◆ Stated goal: Rewrite the listing below, putting "image" wherever "screenshot" occurs and leaving every other word as it is. Omit the pictures from your version.

◆ Provided information:
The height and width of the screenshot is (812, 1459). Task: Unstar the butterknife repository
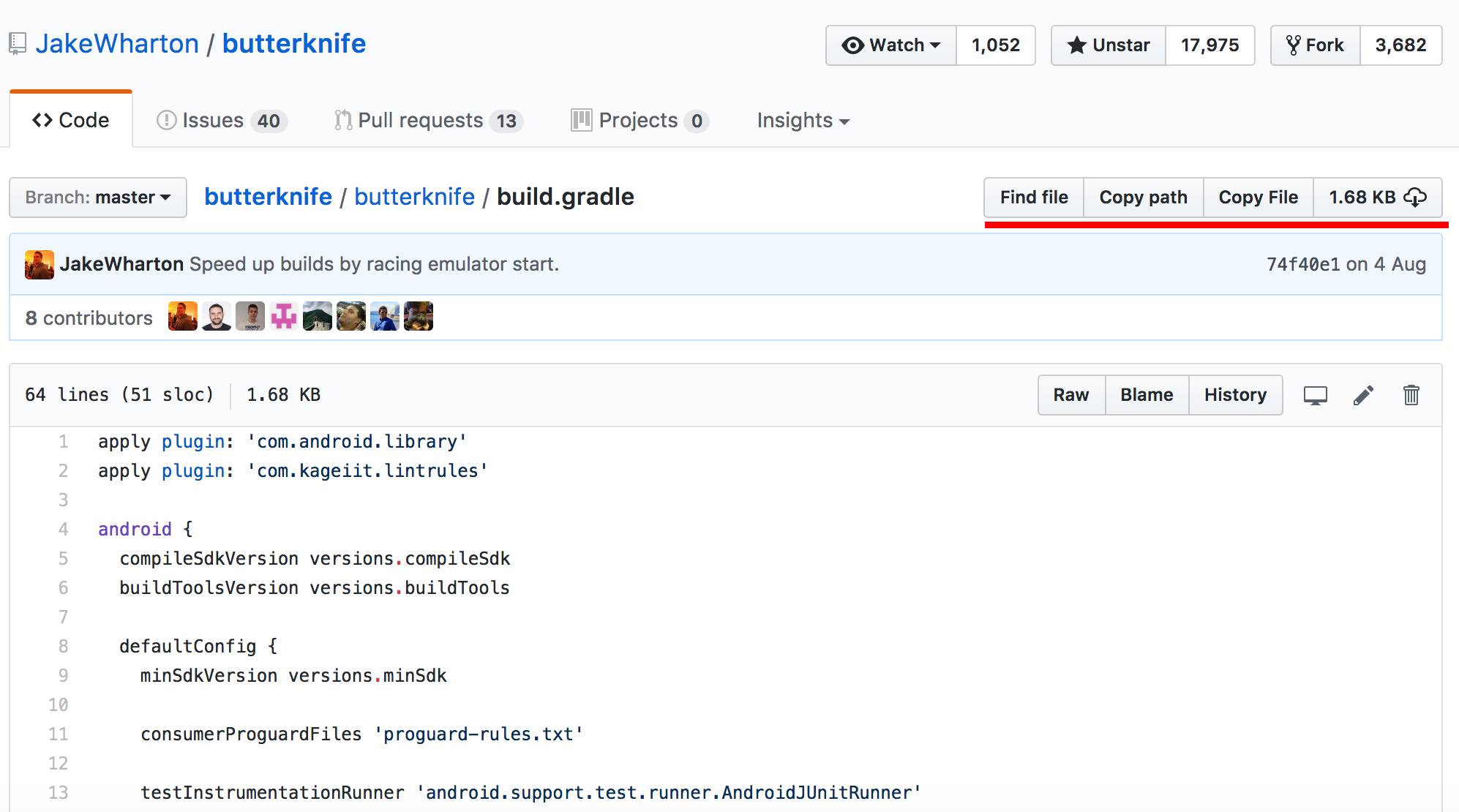[x=1109, y=45]
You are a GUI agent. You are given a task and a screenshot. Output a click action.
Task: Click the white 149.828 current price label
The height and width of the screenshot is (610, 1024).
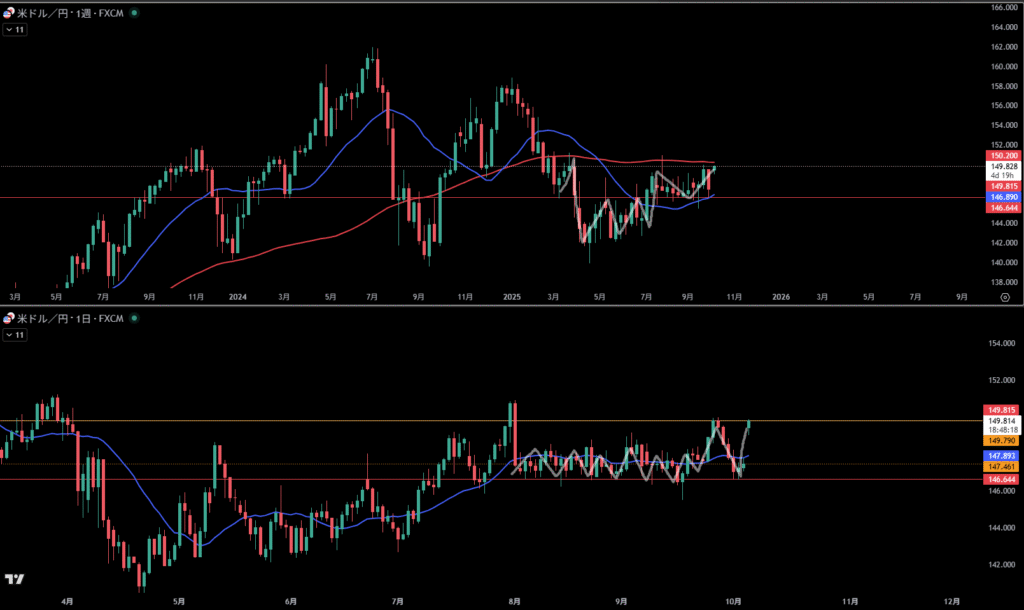point(1002,166)
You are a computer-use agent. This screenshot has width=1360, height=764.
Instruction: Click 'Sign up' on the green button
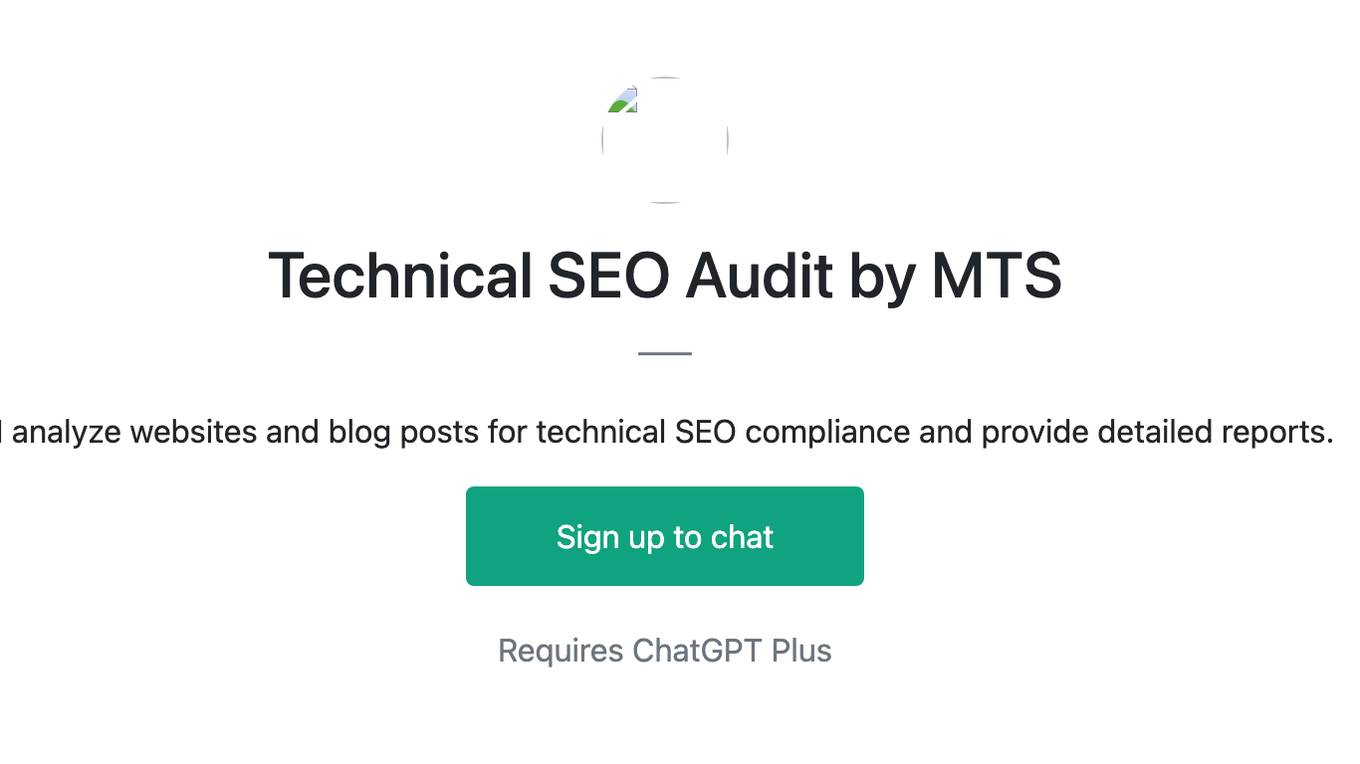(x=611, y=537)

◆ The output:
The height and width of the image is (812, 1459). Task: Unstar the butterknife repository
[x=1109, y=45]
You are a GUI agent. You are given a task and a image. Output a click action.
Task: Click the white 149.828 current price label
The height and width of the image is (610, 1024).
point(1002,166)
You are a computer-use agent. This image has width=1360, height=764.
Instruction: Click 'Sign up' on the green button
(x=611, y=537)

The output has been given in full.